Introduction to the RSP Notebook Aspect

The Notebook aspect enables you to do scientific analysis in your web browser by running Jupyter Notebooks and shell scripts. The Notebook aspect is powered by JupyterLab.

Most RSP users will find Jupyter Notebooks to be the most efficient and powerful way to interact with the LSST data sets.

Always save and shutdown all notebooks and log out of JupyterLab when you are done with your day’s work. This is important to preserve resources for other users and to ensure you re-enter the RSP in a known state every time. To help users avoid issues with stale instances, sessions will be automatically shut-down after 5 days of inactivity, or after 25 days.

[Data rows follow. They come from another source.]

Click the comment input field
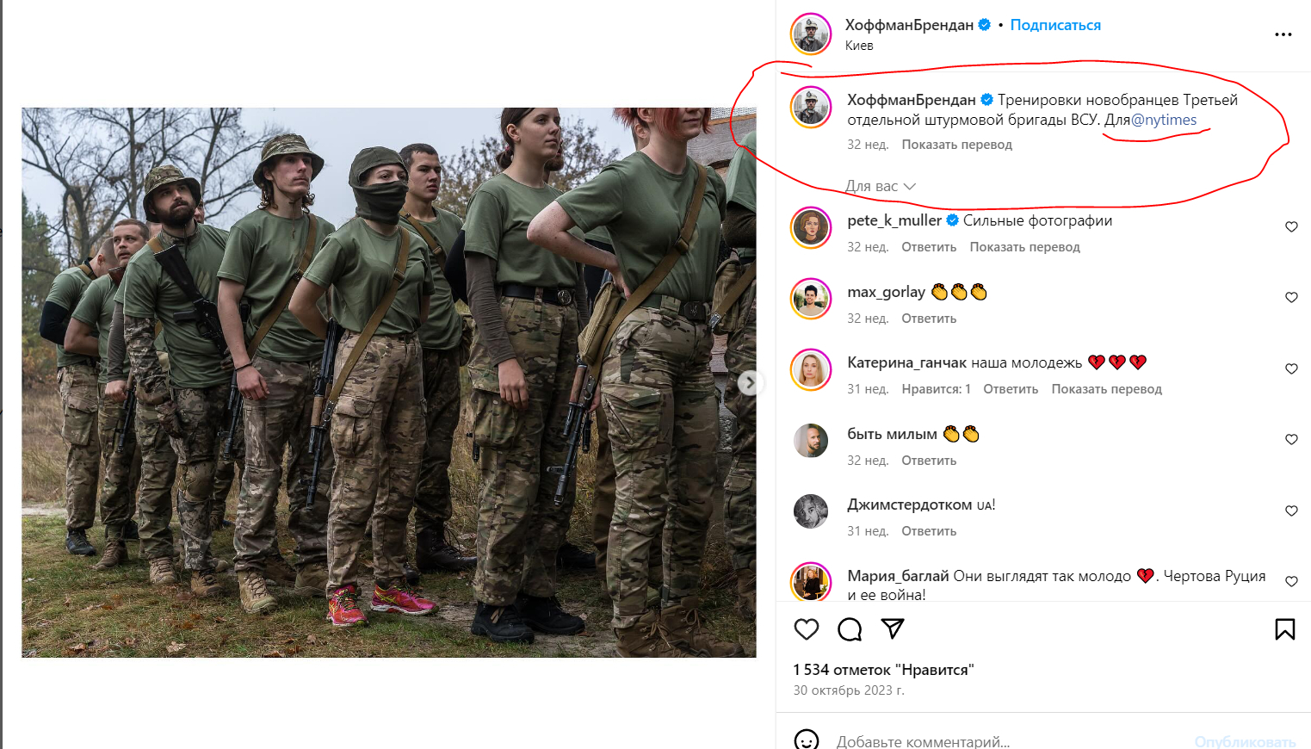The image size is (1311, 749). point(1007,740)
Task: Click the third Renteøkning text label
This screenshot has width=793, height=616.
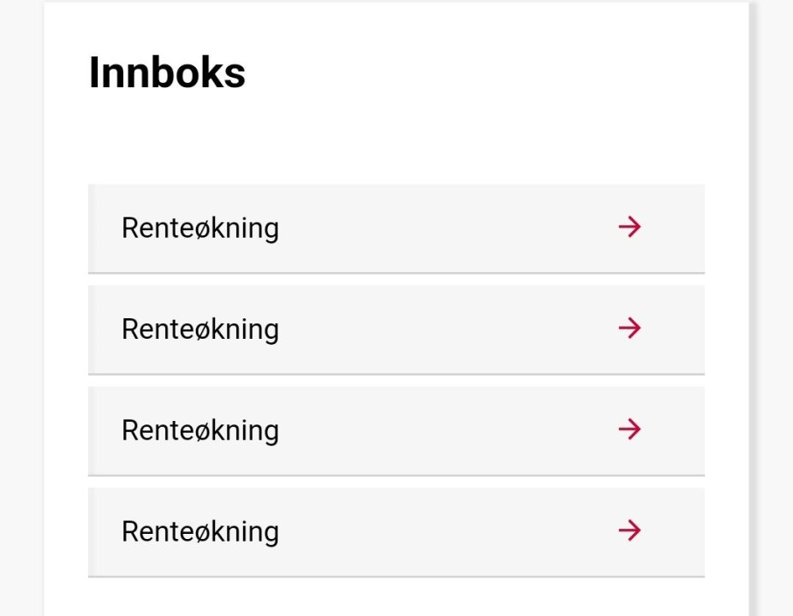Action: 200,430
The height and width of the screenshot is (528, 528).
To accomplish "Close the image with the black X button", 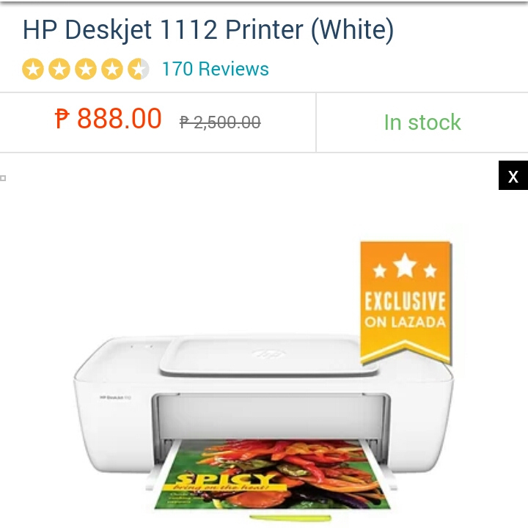I will 513,175.
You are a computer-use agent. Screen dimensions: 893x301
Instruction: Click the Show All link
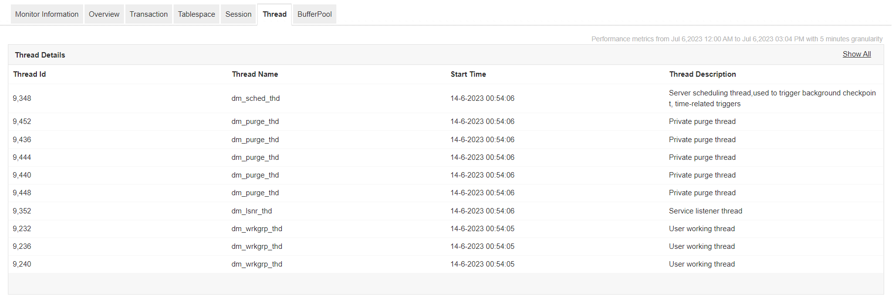coord(856,54)
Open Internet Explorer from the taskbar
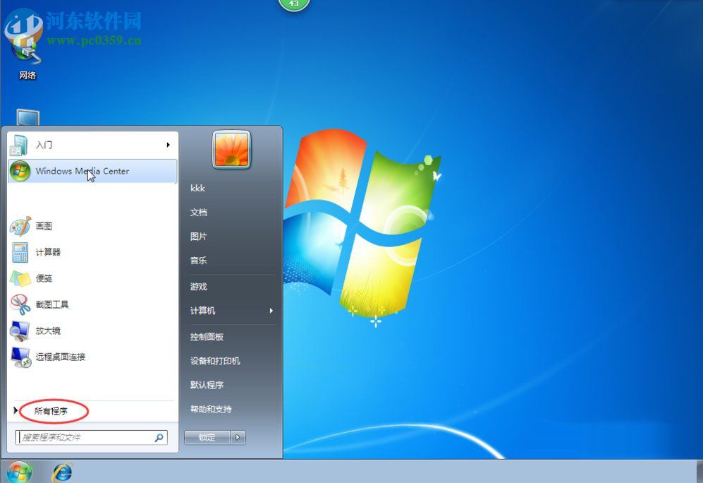The image size is (703, 483). pos(62,473)
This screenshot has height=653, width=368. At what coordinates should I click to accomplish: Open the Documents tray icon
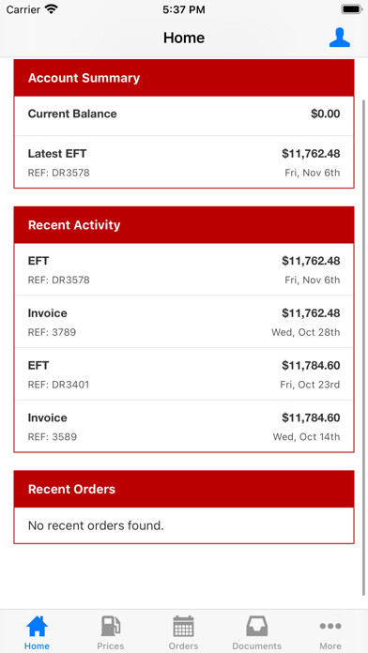click(x=256, y=626)
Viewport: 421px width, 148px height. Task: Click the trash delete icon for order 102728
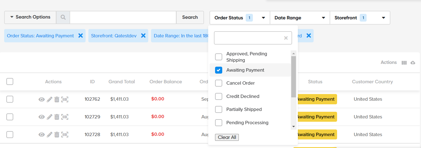pos(57,135)
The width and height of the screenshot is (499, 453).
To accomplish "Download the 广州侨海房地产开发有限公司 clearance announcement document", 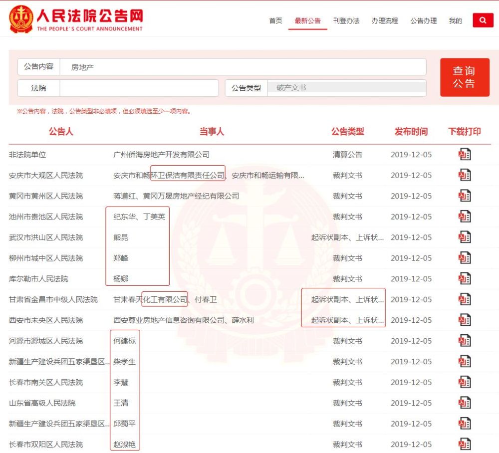I will coord(465,154).
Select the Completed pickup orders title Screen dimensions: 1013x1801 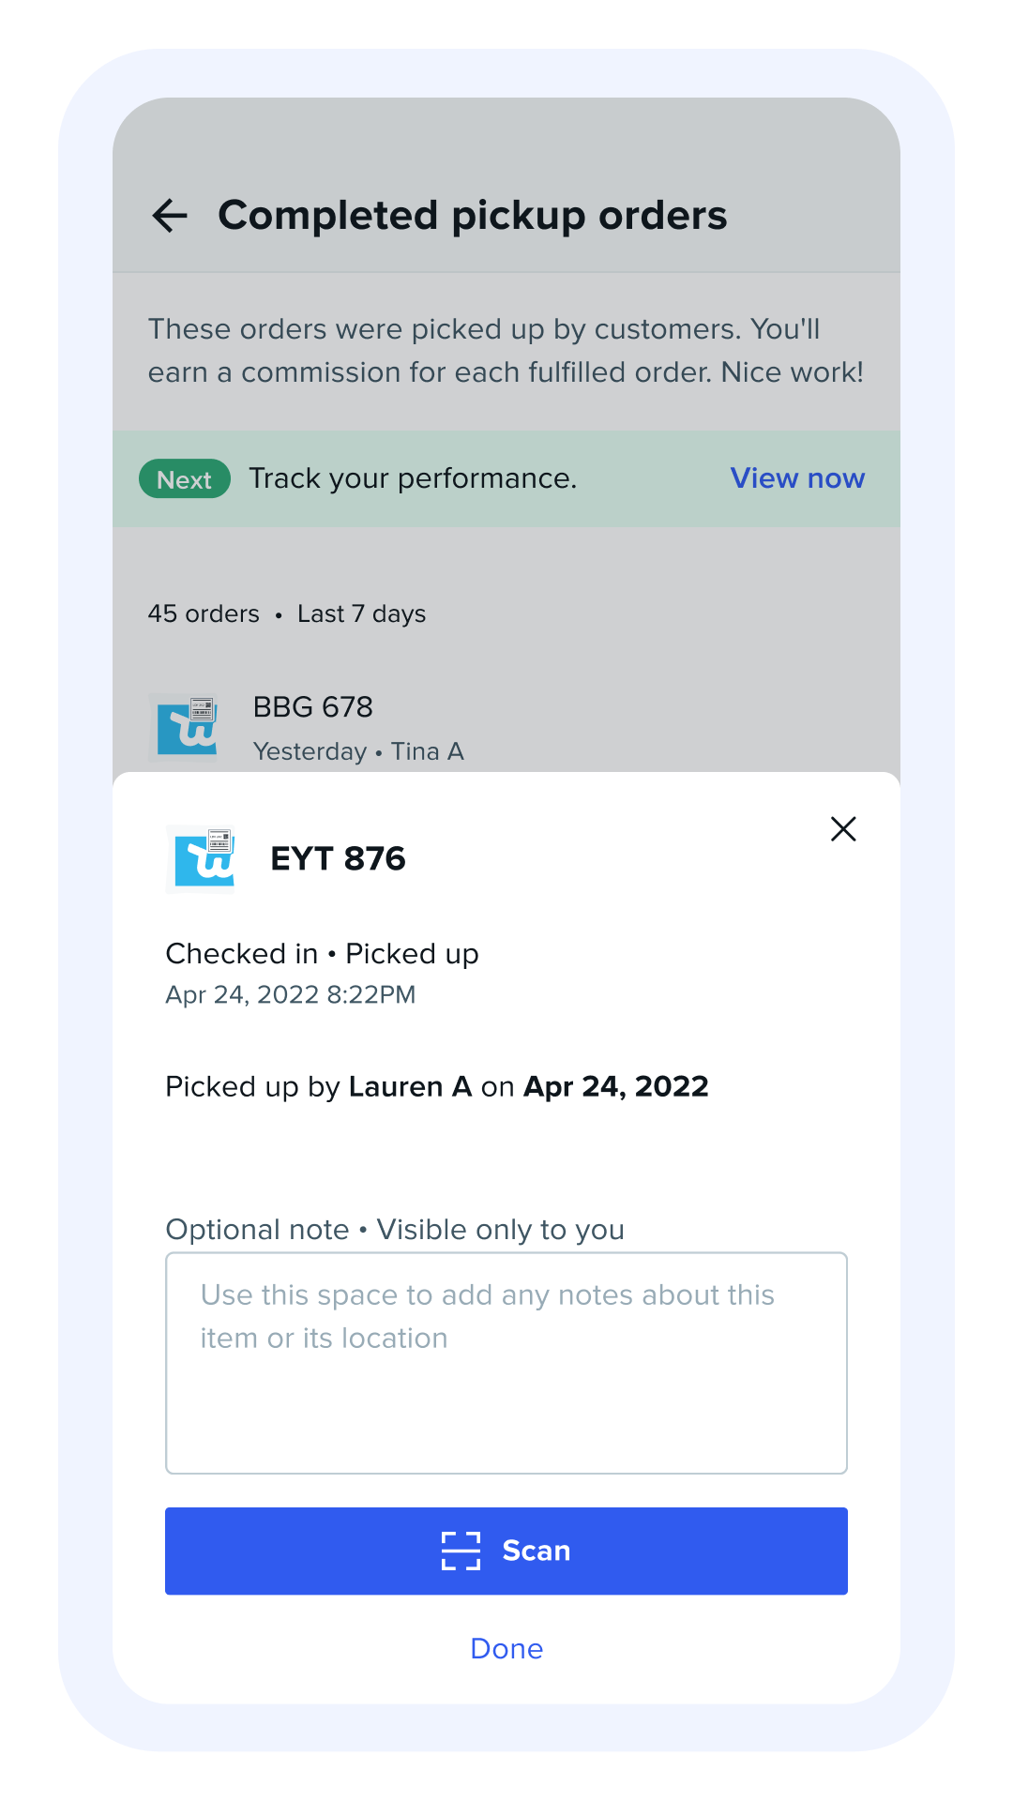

This page focuses on the basic instructions for using the RSP Notebook Aspect, and a few FAQs and Troubleshooting Tips. The full documentation for the RSP Notebook Aspect is available at nb.lsst.io.

How to log in, navigate, and log out of JupyterLab

From the RSP landing page at data.lsst.cloud click on the central panel for Notebooks.

Software Version and Server Size: The first page offers a choice of software environment version (left) and server size (right), as shown in the next figure. Most users will choose the recommended software version and a medium server size.

A screenshot of the server options available to RSP users, with the default options selected as indicated by the blue filled circles. Users should choose the recommended software version and a medium size.

The term “image” atop the left box refers to a “Docker image” that defines the software packages and their versions which will be automatically loaded in the server environment. The “recommended” image will be updated on a regular (monthly) basis to encourage users to adapt to using software that is in active development, and to benefit from the bug fixes and updates made by Rubin Observatory staff. Older images will remain accessible to users.

RSP users who are doing a lot of image processing might need to select a large server, and those who are working with small subsets of catalog data can use a small server.

Start the Server: Pressing the orange “Start” button to start the server returns this page with a blue progress bar:

A screenshot of the progress bar that will show while the server is starting up. Be patient. Sometimes it takes a couple of minutes to start a server.

Navigating the JupyterLab Interface: The JupyterLab landing page in the figure below is the launch pad for all JupyterLab functionality (e.g., Notebook, Terminal, Python console). Return to this launch pad at any time by clicking the plus symbol at upper-left.